Nicht einmal jeder Dritte nutzt Hautkrebs-Früherkennung

Ab 35 Jahren können gesetzlich Versicherte alle zwei Jahre ein Screening auf Hautkrebs wahrnehmen. Eine Auswertung der Barmer Krankenkasse zeigt, dass das nur wenige tun.
Nicht einmal jeder Dritte nutzt Hautkrebs-Früherkennung
Viele gesetzlich Versicherte verzichten auf das kostenlose Hautkrebs-Screening – obwohl die Untersuchung wichtige Risiken aufdeckt
Imago/Funke Foto Services

Nur eine Minderheit der gesetzlich Krankenversicherten nutzt die Möglichkeit eines regelmäßigen Hautkrebs-Screenings. Das geht aus veröffentlichten Ergebnissen des Barmer-Arztreports hervor. Demnach hatten in den Jahren 2022 und 2023 rund 47 Millionen Versicherte ab 35 Jahren ein Anrecht auf die Früherkennungsuntersuchung. Doch nur 13 Millionen (28 Prozent) nutzten das Angebot.

Hautkrebs-Screening: Früherkennung verbessert Heilungschancen

Ab 35 Jahren können gesetzlich Versicherte alle zwei Jahre kostenlos ein Hautkrebs-Screening wahrnehmen.

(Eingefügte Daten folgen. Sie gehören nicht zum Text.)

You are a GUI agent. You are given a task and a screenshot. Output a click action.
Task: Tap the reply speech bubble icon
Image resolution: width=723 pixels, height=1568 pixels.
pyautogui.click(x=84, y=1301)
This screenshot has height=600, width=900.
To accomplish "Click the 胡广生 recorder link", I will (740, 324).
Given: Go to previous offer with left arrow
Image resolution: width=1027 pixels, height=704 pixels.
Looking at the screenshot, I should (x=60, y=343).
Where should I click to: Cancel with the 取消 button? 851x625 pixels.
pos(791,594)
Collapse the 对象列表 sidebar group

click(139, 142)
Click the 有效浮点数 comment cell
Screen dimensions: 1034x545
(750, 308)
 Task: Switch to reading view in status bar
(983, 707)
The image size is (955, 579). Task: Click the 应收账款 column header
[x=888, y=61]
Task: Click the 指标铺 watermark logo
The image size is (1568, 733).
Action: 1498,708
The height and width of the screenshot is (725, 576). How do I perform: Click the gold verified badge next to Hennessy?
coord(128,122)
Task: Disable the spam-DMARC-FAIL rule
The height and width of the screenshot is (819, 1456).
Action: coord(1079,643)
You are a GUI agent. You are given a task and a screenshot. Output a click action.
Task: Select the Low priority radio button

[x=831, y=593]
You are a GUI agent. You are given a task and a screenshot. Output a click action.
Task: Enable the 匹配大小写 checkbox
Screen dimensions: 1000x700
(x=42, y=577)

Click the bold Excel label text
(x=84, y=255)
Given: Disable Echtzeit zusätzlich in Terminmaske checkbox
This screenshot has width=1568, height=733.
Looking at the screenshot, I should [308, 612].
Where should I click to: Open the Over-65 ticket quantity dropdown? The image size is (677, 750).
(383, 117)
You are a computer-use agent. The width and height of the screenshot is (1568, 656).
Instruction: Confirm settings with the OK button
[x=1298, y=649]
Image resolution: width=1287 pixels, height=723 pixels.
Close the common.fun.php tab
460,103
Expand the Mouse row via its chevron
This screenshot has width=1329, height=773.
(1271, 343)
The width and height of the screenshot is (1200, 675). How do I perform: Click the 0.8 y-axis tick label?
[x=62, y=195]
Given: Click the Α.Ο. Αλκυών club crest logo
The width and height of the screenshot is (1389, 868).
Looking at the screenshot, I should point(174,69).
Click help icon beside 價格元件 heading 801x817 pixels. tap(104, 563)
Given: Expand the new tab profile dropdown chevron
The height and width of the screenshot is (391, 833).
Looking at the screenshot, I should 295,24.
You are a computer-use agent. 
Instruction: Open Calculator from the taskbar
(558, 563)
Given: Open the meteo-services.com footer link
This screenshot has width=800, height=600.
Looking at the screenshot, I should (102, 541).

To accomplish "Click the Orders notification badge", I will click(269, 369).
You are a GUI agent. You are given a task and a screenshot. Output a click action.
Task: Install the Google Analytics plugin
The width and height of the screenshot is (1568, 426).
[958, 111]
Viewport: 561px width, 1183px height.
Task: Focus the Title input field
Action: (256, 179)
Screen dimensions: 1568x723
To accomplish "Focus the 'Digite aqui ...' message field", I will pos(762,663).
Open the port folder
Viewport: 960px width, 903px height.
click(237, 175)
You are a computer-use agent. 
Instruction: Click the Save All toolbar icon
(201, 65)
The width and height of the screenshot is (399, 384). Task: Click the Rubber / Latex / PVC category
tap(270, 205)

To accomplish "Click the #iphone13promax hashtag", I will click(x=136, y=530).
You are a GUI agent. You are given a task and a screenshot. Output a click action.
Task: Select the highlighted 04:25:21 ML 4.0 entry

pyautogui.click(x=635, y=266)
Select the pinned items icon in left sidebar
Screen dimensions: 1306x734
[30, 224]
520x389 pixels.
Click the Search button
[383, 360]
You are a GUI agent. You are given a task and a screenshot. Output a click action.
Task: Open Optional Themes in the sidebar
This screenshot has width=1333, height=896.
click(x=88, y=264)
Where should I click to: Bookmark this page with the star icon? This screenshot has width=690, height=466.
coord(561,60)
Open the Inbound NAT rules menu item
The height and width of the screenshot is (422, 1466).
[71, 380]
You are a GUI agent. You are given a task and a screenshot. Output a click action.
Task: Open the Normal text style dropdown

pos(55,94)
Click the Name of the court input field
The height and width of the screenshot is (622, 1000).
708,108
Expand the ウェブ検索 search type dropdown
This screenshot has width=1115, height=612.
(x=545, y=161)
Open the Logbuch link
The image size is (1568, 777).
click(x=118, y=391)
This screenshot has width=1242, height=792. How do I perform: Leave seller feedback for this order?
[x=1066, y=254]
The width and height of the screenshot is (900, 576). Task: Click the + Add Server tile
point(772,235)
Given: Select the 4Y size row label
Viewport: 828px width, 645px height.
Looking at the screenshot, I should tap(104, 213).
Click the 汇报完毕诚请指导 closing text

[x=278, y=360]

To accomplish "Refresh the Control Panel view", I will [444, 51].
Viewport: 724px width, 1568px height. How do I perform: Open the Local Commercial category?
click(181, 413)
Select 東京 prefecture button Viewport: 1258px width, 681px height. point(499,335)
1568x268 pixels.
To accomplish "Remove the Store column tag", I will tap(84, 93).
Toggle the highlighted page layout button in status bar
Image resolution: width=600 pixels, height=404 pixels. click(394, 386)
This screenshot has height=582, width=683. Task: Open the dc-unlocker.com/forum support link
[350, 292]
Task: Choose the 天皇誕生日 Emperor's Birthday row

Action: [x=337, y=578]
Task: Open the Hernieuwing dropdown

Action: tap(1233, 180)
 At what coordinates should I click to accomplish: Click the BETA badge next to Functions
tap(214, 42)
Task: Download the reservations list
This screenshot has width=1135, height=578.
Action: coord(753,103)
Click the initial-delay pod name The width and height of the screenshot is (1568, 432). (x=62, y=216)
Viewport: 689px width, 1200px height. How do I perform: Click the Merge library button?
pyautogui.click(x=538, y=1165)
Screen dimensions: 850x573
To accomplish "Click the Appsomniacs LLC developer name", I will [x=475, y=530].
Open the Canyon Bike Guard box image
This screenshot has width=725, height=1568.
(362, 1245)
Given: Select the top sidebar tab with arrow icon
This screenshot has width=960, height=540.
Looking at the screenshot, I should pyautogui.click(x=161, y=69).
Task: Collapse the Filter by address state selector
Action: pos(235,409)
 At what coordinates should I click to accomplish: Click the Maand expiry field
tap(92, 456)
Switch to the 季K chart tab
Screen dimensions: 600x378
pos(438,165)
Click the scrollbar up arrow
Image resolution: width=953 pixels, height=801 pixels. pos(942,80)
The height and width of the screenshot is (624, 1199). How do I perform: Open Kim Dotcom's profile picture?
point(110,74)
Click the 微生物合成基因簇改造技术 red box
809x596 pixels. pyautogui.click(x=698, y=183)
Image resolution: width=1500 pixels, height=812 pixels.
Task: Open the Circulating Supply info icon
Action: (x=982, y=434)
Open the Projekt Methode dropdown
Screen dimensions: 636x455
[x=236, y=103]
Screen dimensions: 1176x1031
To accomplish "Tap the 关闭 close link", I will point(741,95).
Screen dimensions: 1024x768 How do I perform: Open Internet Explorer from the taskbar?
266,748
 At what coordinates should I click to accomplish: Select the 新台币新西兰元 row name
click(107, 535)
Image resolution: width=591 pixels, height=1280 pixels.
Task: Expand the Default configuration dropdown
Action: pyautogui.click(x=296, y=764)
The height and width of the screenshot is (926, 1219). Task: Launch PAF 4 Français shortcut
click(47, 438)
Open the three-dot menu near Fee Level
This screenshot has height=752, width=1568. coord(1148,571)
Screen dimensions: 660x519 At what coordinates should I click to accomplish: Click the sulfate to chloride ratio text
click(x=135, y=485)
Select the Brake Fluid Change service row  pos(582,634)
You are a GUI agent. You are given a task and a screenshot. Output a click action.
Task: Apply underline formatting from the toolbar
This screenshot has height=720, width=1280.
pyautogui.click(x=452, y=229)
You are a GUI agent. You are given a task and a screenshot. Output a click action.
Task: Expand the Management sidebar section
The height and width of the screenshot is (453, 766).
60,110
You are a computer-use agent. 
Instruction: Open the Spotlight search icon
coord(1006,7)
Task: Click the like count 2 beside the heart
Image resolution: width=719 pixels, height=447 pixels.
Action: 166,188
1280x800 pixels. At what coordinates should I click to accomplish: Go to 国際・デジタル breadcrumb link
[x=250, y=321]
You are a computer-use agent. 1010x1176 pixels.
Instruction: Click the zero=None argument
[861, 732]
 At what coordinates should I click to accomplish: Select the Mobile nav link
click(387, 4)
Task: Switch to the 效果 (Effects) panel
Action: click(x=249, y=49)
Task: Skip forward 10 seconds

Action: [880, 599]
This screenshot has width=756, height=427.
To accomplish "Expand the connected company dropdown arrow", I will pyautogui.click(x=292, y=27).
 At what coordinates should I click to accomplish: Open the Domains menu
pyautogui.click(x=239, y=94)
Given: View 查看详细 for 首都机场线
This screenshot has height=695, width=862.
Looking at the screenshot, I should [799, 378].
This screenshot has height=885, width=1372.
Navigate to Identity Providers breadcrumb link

Das sei wichtig für die Früherkennung und die erfolgreiche Behandlung von Hautkrebs, sagte Barmer-Chef Christoph Straub.

Die Auswertung basiert auf Abrechnungsdaten der Krankenkasse, die auf alle Versicherten hochgerechnet wurden. Die Barmer gehört mit rund acht Millionen Versicherten zu den größten Kassen in Deutschland.